In deze zaak, die voorligt bij het Gerechtshof 's-Hertogenbosch, betreft het een hoger beroep in kort geding dat is ingesteld door de moeder tegen een vonnis van de voorzieningenrechter van de rechtbank Oost-Brabant. De moeder, vertegenwoordigd door haar advocaat mr. A.J. Badenbroek-de Graaf, heeft het hof verzocht om de vader, die de kinderen niet meer bij haar terugbracht, te veroordelen tot het naleven van de zorgregeling en hen binnen twee dagen na de uitspraak terug te brengen. De vader, vertegenwoordigd door mr. H.M.S. Cremers, heeft in zijn memorie van antwoord gevorderd de moeder niet-ontvankelijk te verklaren in haar appel.
De procedure in eerste aanleg vond plaats op 15 augustus 2013, waar de voorzieningenrechter de door de moeder gevraagde voorziening heeft geweigerd. De moeder is hiertegen in hoger beroep gekomen. Tijdens de procedure heeft het hof de raad verzocht om een 'quick-scan' uit te voeren, wat resulteerde in een rapport waarin werd geadviseerd om de kinderen onder toezicht te stellen van Bureau Jeugdzorg Noord-Brabant en het hoofdverblijf bij de moeder te bepalen.
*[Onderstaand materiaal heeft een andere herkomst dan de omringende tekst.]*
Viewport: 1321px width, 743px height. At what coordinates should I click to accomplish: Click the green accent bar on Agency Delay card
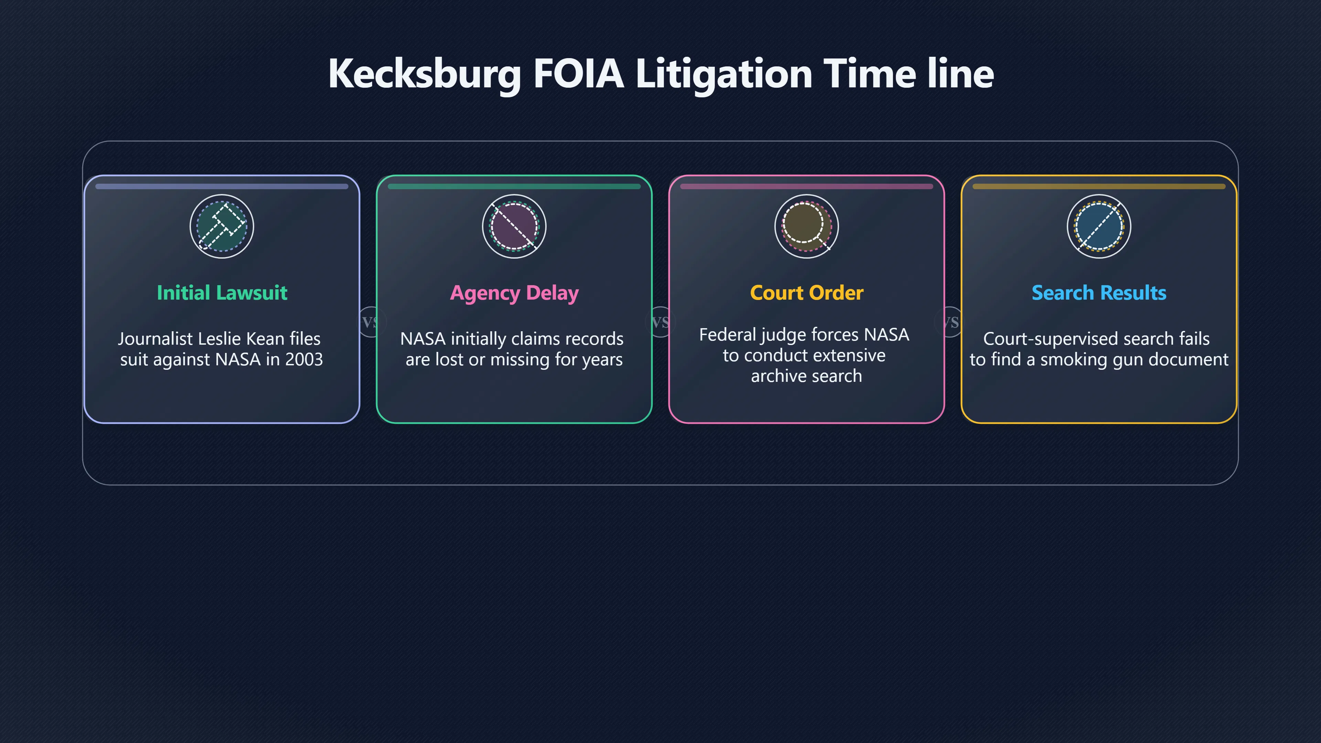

Het hof heeft vastgesteld dat partijen inmiddels een zorgregeling hebben afgesproken en dat de rechtbank Oost-Brabant op 12 augustus 2014 een beschikking heeft gegeven over het hoofdverblijf van de kinderen. Het hof concludeert dat er geen belang meer is bij een beslissing in hoger beroep over deze zaken, aangezien de bodemprocedure reeds heeft beslist over het hoofdverblijf en de zorg- en opvoedingstaken. Het hof wijst het hoger beroep van de moeder af en compenseert de proceskosten, zodat iedere partij haar eigen kosten draagt. De uitspraak is gedaan op 26 augustus 2014.